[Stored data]
········

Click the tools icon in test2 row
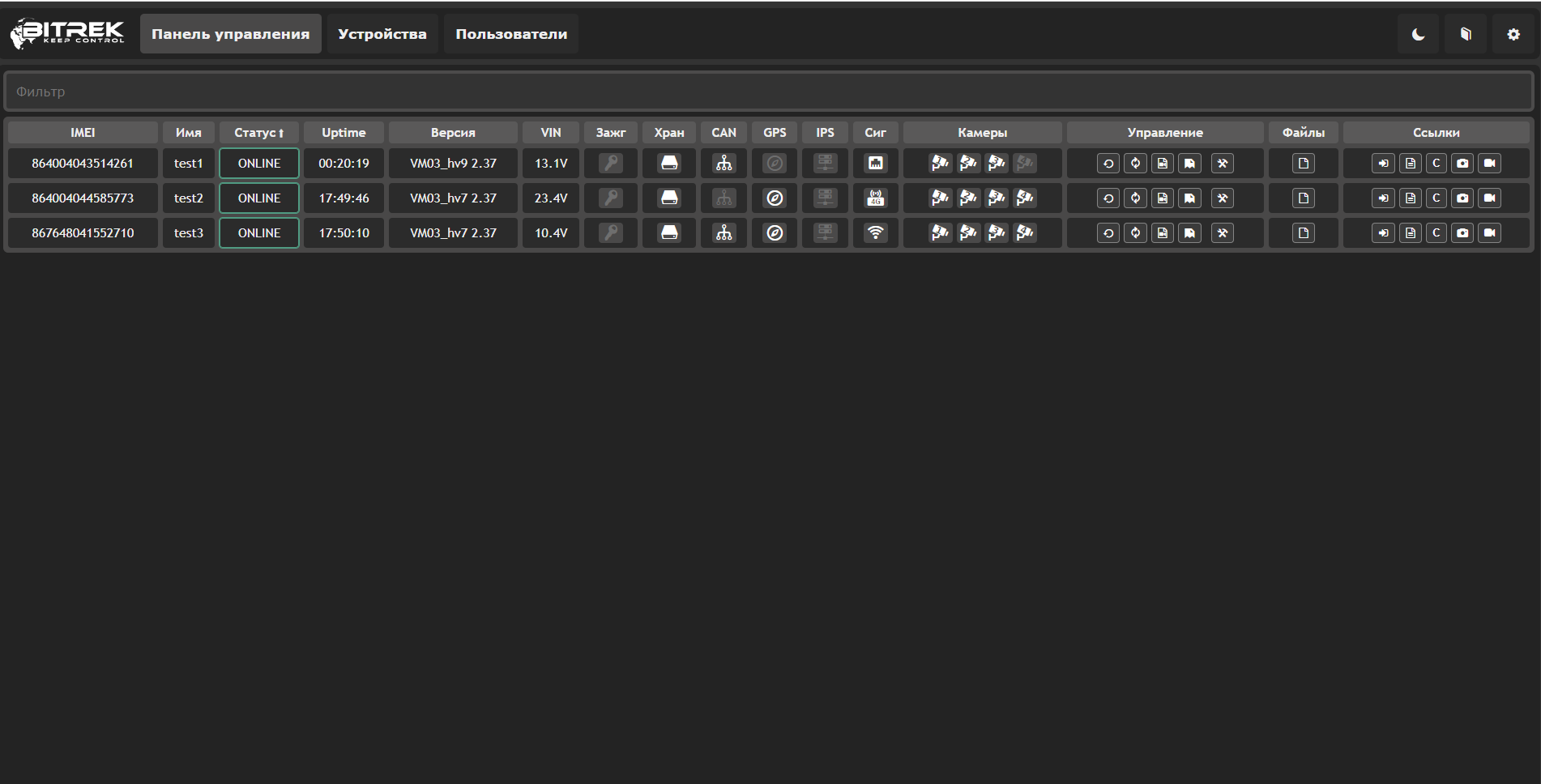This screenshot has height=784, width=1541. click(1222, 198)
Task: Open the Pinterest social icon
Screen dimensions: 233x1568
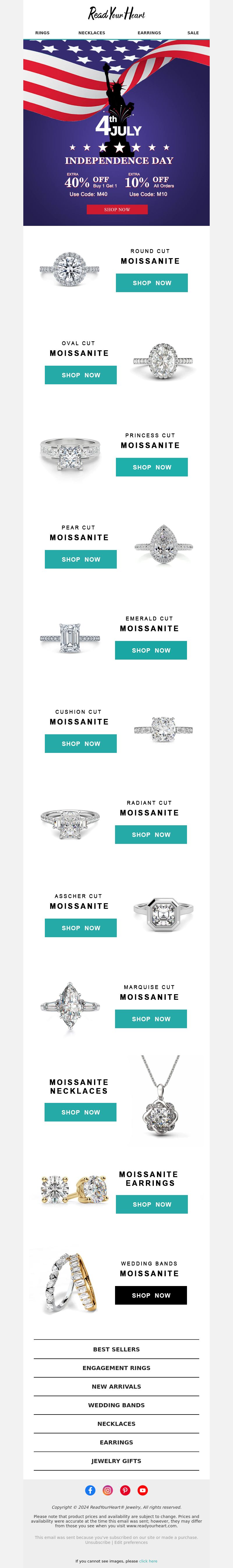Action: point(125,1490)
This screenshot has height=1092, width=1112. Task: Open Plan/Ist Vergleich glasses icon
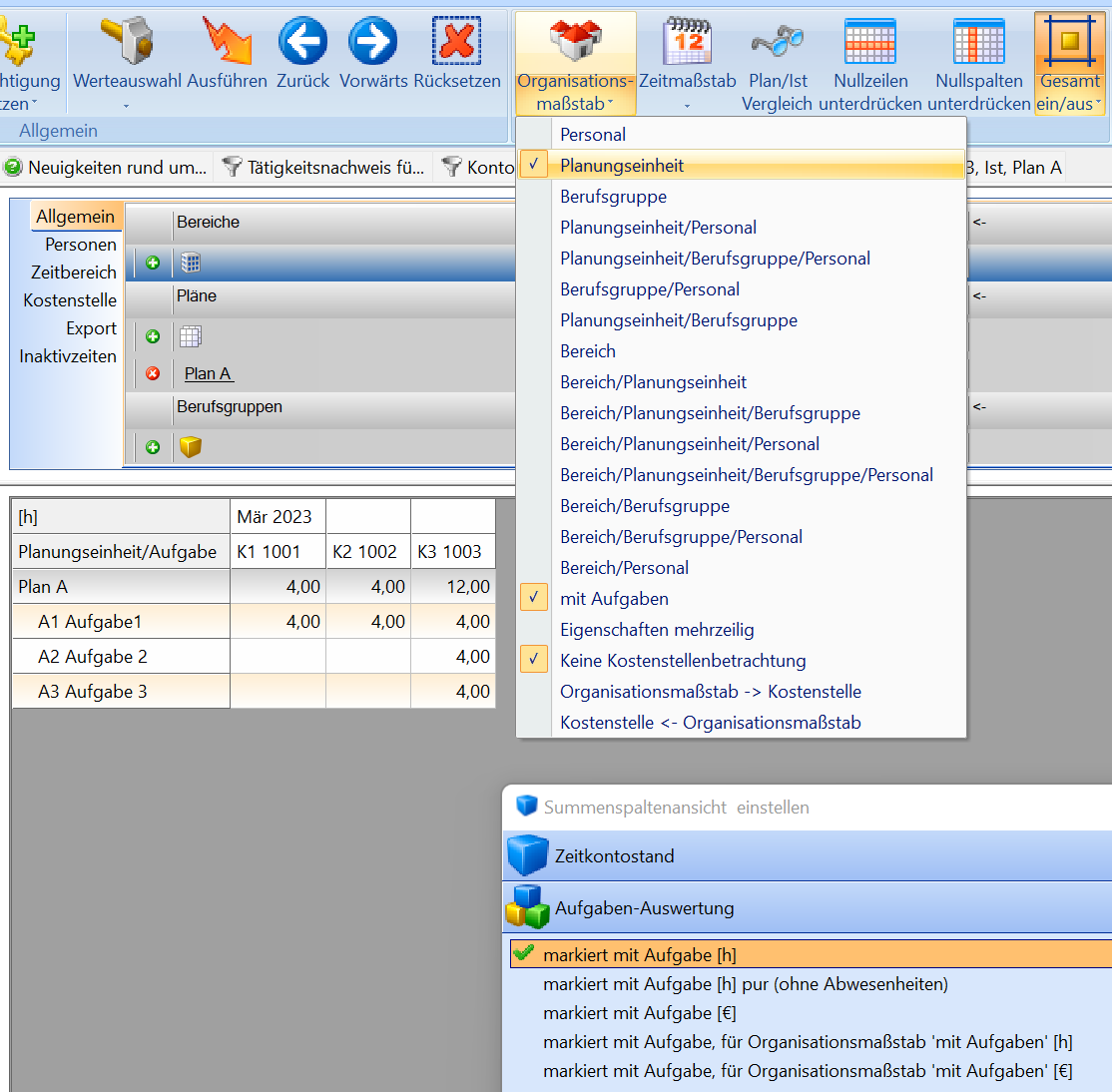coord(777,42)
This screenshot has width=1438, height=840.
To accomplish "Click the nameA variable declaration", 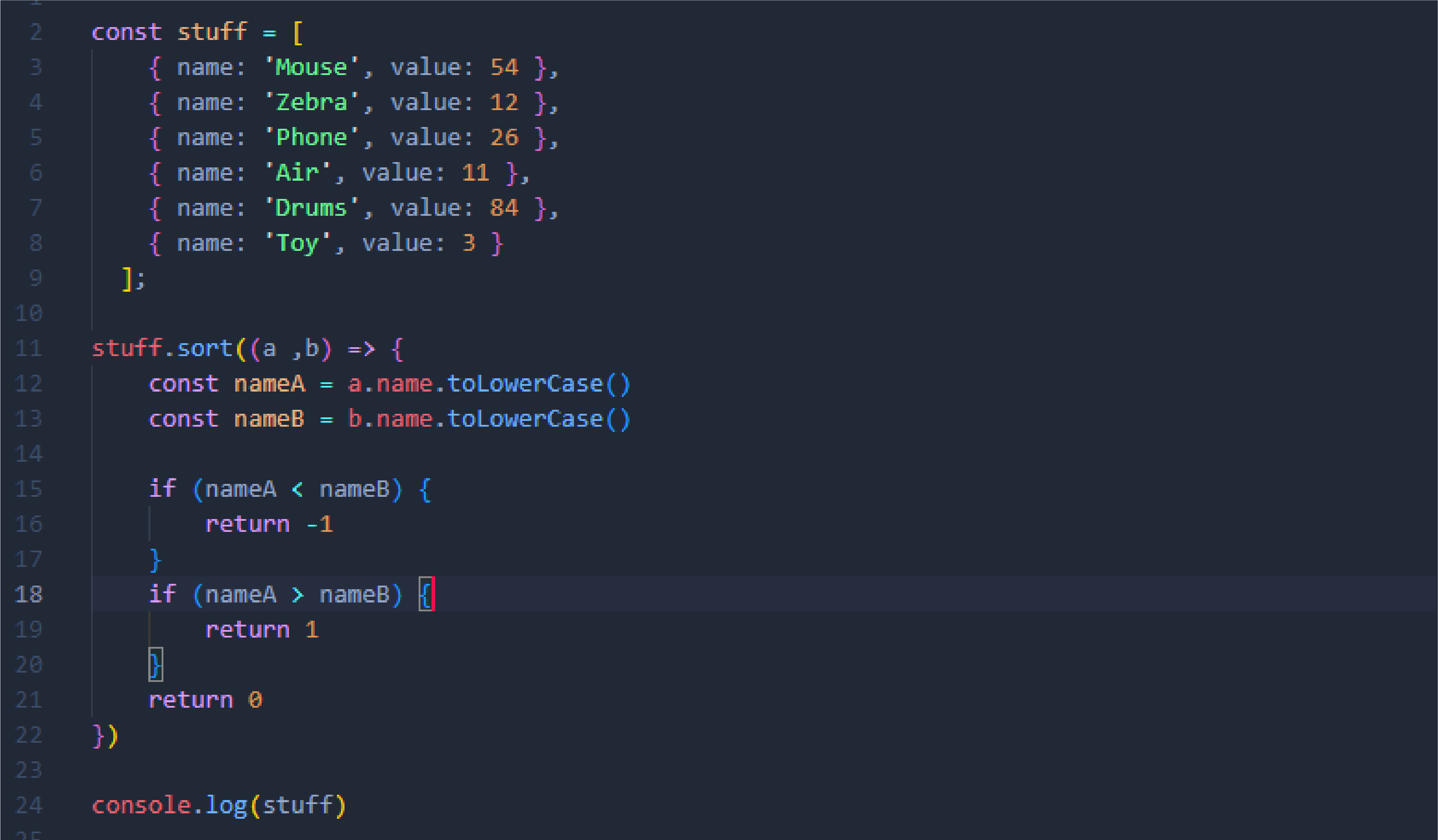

········

Each line of the data must be restated exactly, and the pictures must be left out.

| Exercise answer |
Click the tools icon in test2 row
This screenshot has height=784, width=1541. click(1222, 198)
Task: Open the Pinterest social icon
Screen dimensions: 233x1568
Action: point(125,1490)
This screenshot has height=1092, width=1112. Task: Open Plan/Ist Vergleich glasses icon
coord(777,42)
This screenshot has width=1438, height=840.
To accomplish "Click the nameA variable declaration", 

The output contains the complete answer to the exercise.